CABE accepts ICT in school education policy - June 2012
Read the final version of the policy on ICTS in School Education
In January 2008, MHRD released a draft policy on ICTs in school education. This policy, created by a committee that included big businesses interested in the 'ICT in education' space was hugely problematic - in a way looking at education as a process of private sector training of public system teachers in its resources and models, creating labour force for the global economy. Many educationists were uncomfortable with both the process and substance of this and organised consultations on this policy, networked (the ict-education-india googlegroups was created for this) to build broad positions, submitted several policy advocacy letters as well as substantive comments on the policy, some of us met officials in MHRD and other institutions to explain how ICTs in education required a deep understanding of education, rather than of just technology. In November 2008, the MHRD minister cancelled the privatised policy making process (http://www.indianexpress.com/news/ministerial-panel-to-draft-hrds-ict-policy-for-schools/401222/). The policy itself had three more drafts over the next 3 years - the second policy draft included many of our suggestions - education perspectives, focus on teacher education, support constructivist approaches to integrating ICTs in education, systemic integration rather than just hardware and software procurement, resource rich environment, FOSS etc, and was quite different from the first one. The fourth and final version, which further refines the second draft is available here.

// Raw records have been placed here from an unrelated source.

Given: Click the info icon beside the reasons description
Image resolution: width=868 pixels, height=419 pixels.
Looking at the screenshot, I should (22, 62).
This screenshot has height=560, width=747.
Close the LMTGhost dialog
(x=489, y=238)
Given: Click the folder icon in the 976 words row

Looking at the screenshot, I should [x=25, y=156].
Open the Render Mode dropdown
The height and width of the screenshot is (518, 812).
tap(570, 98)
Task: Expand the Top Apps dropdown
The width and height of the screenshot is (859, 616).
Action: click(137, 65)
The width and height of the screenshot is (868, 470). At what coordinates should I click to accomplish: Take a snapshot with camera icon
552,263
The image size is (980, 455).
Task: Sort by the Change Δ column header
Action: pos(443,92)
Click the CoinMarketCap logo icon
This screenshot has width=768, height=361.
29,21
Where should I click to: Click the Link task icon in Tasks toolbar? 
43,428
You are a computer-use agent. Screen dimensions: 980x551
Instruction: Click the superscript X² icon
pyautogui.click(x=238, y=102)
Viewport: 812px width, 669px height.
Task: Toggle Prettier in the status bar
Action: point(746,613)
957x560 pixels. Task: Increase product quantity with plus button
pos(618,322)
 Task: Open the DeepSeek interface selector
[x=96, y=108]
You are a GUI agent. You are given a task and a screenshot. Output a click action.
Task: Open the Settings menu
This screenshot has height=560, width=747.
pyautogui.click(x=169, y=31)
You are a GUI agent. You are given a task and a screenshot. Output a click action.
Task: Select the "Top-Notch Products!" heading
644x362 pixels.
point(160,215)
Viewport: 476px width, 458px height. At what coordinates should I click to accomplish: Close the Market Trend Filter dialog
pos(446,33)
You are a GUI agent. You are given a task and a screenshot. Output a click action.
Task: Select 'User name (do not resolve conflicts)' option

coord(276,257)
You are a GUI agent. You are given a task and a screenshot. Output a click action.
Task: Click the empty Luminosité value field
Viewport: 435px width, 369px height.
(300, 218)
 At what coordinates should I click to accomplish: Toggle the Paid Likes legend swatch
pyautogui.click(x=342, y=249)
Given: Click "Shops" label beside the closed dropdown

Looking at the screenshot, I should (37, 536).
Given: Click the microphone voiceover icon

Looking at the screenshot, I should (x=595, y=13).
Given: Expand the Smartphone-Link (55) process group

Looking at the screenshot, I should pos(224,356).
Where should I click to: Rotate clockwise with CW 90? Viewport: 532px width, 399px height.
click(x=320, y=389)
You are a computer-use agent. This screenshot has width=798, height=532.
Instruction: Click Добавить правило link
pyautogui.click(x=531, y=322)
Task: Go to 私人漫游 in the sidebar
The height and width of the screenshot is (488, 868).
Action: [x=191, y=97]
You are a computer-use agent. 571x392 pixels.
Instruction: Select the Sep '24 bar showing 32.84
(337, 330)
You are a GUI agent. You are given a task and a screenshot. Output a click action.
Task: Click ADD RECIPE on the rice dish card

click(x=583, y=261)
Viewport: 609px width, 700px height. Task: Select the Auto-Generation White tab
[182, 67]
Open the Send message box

The issue of 'vendor driven ICT policy/program' was also raised by Vinod Raina in the CABE. He was part of a CABE sub committee which looked into this and their report provides several ideas on the role ICTs should play in education.
Both the final ICT policy in school education and the CABE committee report were unanimously adopted at the last CABE meeting on June 6 2012 and these documents can guide the design and implementation of ICT programs in school education, whose budgets will only increase exponentially over time... (UP budget presented this month earmarks 2200+crores for laptops/tablets for students. Hopefully this will support some of the ideas in the policy rather than just continue the failed PPP/BOOT models)
In 2008, the Ministry of Human Resource Development (MHRD) published a policy draft on 'ICTs in School Education'. IT for Change (ITfC) actively campaigned to challenge the draft policy, advocating for a greater participation of educationalists in the policy design promoting thereby a constructivist ICT at schools model for both teachers and students.